Die artenschutzrechtliche Prüfung sollte vor dem Rückbau von einem fachkundigen Büro durchgeführt und das entsprechende Gutachten der UNB vorgelegt werden.
Falls sich während laufender Abriss- oder Sanierungsarbeiten Hinweise auf das Vorkommen von planungsrelevanten Arten ergeben sollten, ist die untere Naturschutzbehörde unverzüglich zu informieren. Der Bauherr hat dann unverzüglich alle Handlungen zu unterlassen, die zu einem Verstoß gegen die artenschutzrechtlichen Verbote (§ 44 Abs.1 BNatSchG) führen würden.

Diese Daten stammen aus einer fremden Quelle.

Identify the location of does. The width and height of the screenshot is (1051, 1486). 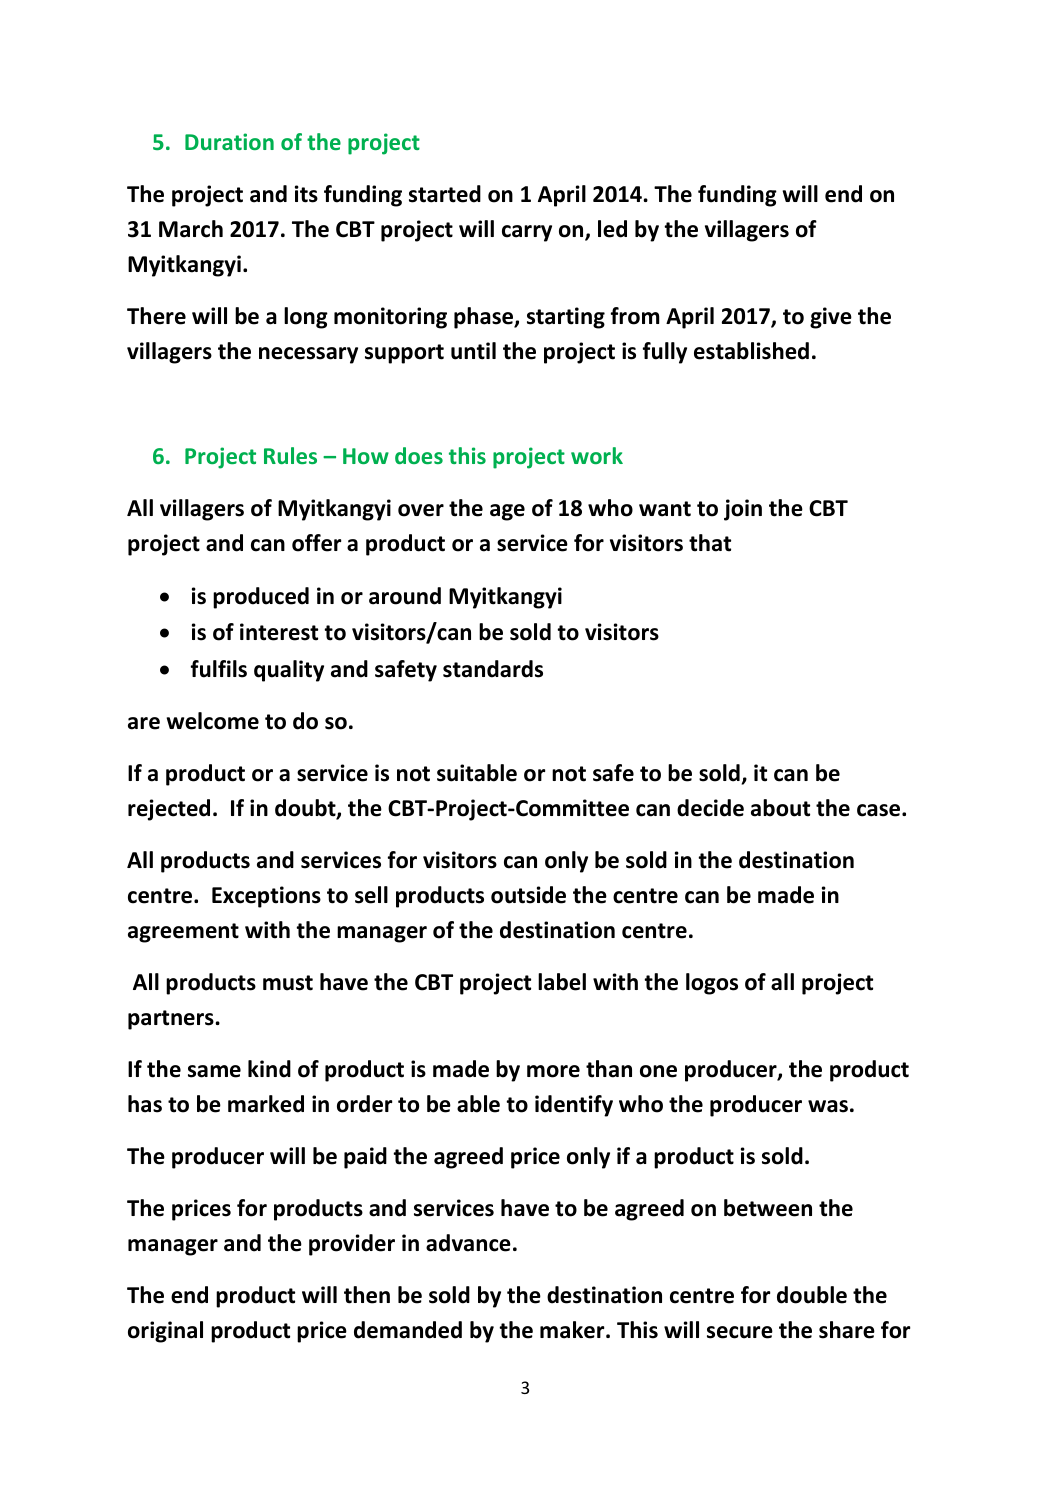
(419, 455).
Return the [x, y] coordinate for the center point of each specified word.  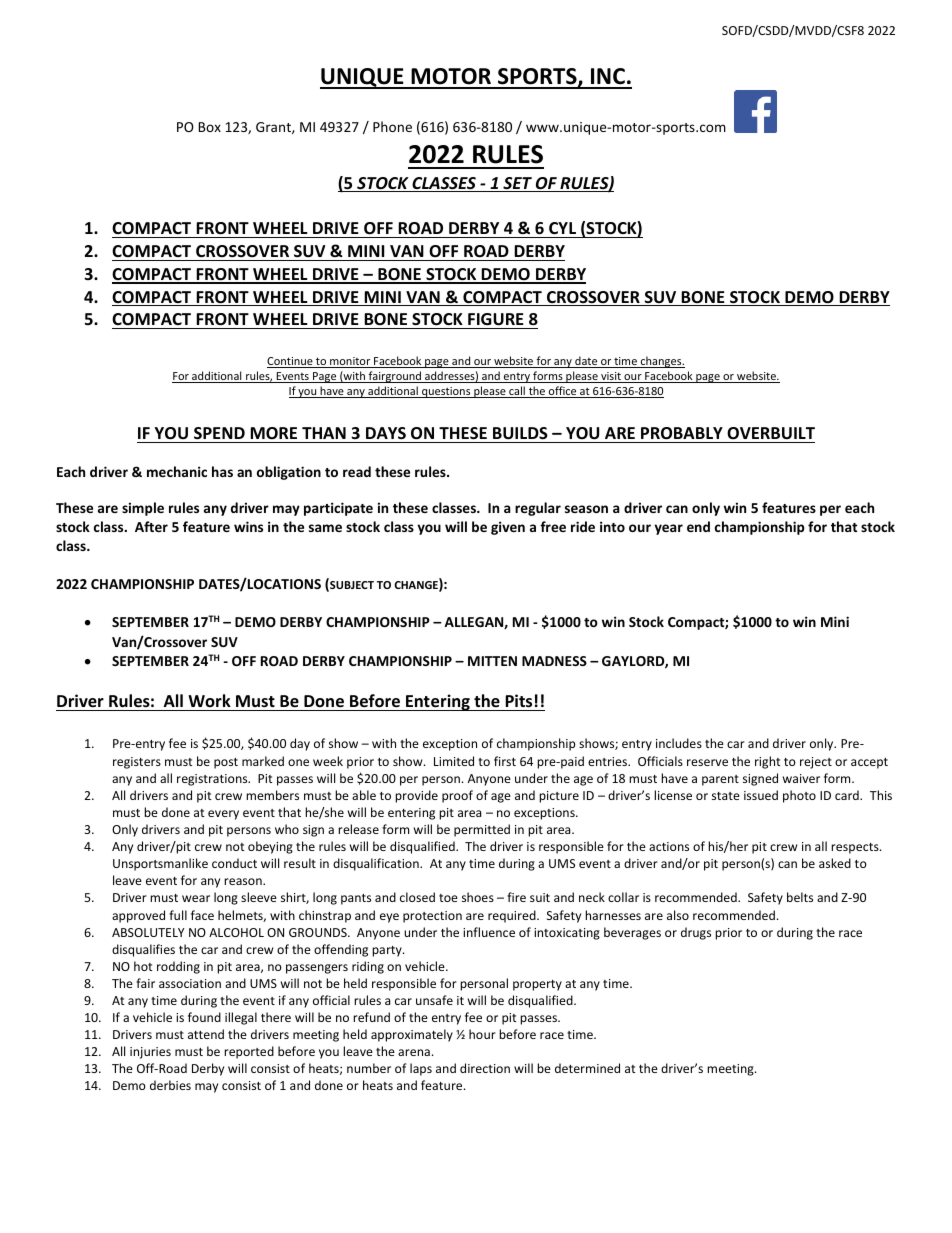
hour [482, 1034]
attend [206, 1034]
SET [517, 184]
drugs [696, 933]
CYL [562, 228]
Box [209, 127]
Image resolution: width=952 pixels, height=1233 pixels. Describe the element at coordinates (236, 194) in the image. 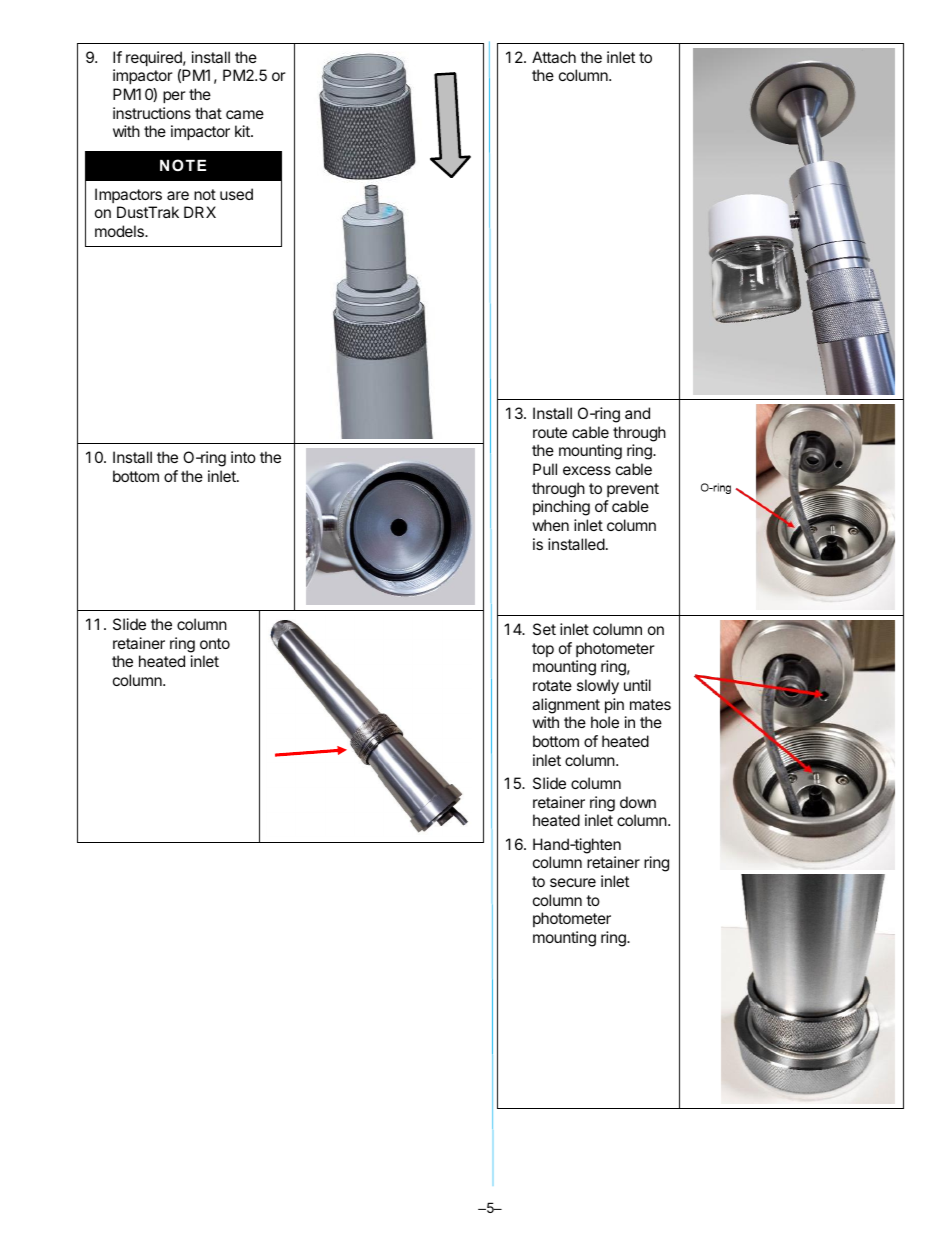

I see `used` at that location.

Werden Lebensstätten ohne Befreiung beseitigt, kann das Vergehen als Ordnungswidrigkeit nach § 69 BNatSchG oder bei streng geschützten Arten auch als Straftat nach § 71 BNatSchG verfolgt werden. Zuwiderhandlungen können dabei mit einer Geldbuße bis zu 50.000 Euro geahndet oder gegebenenfalls als Straftat mit einer Geld- oder Freiheitsstrafe bestraft werden.